** Opening AVAILABLE DATA block **

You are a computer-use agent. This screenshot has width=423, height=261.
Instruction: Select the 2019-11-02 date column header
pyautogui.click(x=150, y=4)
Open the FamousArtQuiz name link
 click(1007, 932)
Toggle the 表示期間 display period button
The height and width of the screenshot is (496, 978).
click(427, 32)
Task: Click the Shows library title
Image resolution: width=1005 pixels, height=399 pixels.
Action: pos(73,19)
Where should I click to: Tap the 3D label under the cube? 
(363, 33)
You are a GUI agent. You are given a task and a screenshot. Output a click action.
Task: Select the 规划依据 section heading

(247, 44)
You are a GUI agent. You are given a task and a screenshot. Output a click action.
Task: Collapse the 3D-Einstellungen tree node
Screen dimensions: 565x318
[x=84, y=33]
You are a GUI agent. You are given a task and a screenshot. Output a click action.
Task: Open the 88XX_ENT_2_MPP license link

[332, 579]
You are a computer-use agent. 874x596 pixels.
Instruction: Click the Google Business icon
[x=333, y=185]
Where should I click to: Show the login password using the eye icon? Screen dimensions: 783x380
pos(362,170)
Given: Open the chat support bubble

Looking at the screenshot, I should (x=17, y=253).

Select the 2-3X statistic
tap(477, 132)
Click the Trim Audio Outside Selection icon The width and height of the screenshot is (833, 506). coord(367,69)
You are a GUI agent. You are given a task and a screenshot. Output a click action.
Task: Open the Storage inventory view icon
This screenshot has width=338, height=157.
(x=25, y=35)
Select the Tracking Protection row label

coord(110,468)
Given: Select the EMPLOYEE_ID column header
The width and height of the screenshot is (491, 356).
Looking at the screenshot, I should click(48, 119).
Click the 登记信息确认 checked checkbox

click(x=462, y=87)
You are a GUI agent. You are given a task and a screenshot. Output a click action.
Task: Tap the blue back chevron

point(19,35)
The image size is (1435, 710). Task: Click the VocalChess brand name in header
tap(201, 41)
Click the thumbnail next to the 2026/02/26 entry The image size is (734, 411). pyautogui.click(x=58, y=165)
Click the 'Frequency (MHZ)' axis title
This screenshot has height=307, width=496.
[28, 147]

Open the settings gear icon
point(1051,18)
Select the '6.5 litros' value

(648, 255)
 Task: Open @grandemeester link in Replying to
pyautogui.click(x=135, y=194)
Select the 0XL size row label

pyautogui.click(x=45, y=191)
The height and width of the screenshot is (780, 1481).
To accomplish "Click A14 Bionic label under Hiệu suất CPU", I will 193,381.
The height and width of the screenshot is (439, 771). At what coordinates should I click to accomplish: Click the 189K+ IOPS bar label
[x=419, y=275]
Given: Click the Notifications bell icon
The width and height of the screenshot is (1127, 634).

** Closing AVAILABLE DATA block **

• WORK INSTRUCTIONS
Some lines of the data above may hold the word "computer"; report how many do, and nothing else.

• SOLUTION TO THE PROBLEM
2